A research team of Seoul National University has developed a skin-like electronic system that is soft, thin, light-weight and can wirelessly activate soft robots through a simple lamination process.
The team (Professor Yongtaek Hong, Jaeha Kim, and Kyu-Jin Cho) developed an electronic skin (e-skin) pair as a two-part, wireless soft driving system based on a fully printable "stretchable hybrid electronics" approach. One part is the e-skin for input sensing at the human side, and the other for activating soft robots (like a soft robotic hand). The e-skins are soft (same material for the target robot body), thin (<1 mm), and lightweight (~0.8 g) and also feature a spatially fragmented circuit configuration with a slew of miniature IC components (standard dimension, <1.5 mm x 1.5 mm).
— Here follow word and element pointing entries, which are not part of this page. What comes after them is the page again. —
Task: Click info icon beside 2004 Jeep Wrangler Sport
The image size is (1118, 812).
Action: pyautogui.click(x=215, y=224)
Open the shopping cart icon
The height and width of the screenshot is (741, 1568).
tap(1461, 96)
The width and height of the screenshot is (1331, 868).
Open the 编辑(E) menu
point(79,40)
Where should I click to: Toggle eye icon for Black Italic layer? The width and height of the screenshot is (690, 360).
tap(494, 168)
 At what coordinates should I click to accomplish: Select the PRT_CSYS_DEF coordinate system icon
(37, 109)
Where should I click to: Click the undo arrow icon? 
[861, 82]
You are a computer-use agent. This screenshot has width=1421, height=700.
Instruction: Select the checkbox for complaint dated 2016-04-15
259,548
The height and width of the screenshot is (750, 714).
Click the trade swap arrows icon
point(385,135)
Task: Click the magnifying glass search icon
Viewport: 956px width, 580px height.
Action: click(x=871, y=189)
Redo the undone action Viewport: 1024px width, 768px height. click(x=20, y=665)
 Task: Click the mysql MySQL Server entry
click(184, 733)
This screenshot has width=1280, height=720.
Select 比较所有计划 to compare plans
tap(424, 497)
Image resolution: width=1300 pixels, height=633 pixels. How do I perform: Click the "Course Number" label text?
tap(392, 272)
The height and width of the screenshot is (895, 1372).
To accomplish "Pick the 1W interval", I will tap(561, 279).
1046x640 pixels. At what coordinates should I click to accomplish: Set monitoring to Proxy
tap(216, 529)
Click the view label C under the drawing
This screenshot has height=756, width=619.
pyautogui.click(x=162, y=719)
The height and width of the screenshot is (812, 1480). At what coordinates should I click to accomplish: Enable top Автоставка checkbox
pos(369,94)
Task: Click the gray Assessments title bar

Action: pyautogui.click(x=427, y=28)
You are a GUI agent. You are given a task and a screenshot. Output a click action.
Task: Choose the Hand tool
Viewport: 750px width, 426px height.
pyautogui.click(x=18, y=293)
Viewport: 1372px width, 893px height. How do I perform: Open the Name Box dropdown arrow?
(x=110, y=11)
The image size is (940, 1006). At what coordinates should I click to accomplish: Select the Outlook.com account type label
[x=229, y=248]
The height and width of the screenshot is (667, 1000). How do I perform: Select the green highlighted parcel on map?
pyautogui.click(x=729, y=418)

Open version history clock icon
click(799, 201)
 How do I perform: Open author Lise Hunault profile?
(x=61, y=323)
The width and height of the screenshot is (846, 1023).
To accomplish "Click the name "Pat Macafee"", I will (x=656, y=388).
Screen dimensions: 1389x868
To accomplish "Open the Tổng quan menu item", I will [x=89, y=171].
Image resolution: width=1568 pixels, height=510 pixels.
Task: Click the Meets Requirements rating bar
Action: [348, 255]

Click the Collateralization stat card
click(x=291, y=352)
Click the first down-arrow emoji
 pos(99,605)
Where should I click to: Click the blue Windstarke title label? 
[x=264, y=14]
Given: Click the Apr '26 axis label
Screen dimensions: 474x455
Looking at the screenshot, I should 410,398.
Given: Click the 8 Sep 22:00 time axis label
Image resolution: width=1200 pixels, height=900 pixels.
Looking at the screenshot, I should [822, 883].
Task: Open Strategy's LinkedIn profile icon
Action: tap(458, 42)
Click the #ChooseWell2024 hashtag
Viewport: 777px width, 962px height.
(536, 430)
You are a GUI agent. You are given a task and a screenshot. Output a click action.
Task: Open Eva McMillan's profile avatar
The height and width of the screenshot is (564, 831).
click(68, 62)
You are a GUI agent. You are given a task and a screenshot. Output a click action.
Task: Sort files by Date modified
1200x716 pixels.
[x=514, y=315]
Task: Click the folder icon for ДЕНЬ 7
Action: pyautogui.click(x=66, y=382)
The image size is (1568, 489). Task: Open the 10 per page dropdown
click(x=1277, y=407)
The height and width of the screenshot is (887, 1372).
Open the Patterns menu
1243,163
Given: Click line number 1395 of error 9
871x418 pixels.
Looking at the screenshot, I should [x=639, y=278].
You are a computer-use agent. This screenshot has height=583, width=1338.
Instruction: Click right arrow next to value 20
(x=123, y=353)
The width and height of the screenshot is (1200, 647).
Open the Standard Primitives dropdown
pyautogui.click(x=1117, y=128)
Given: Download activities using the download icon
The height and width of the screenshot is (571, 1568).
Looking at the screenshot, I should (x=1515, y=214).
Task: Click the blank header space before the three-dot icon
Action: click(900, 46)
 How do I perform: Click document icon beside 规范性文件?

Therefore, they can be stretched and conformed onto a dynamic surface like human skin or soft robots.
The electronic functionality of this system is "wireless inter-skin communication". The e-skin pair can perform wireless communication of a four-state control signal at a distance of more than 5 m, and the embedded encoding mechanism makes the inter-skin communication noise-tolerant.
The proposed e-skins can be softly, compactly, and reversibly assembled into soft robot frames to activate muscle-like soft actuators without interfering with their soft motions. Benefits of this e-skin-mediated soft robotic assembly include co-adaptive movement that helps the robot pass through and/or operate in highly confined spaces, whose cross section is even smaller than the robot size. Furthermore, the proposed e-skin pair and corresponding wireless inter-skin communication concept can wirelessly activate multiple types of soft robots through reversible assembly of the e-skins.
The researchers said that soft robots have great advantages in organically integrating every robot components without rigid boundaries, but current soft robotic designs still rely on rigid components mostly in driving parts. This e-skin opens a new avenue for soft robotic assembly. It is soft, thin, and light enough for a robot not to be perceptible, but it can activate the robot as 'a driving skin'.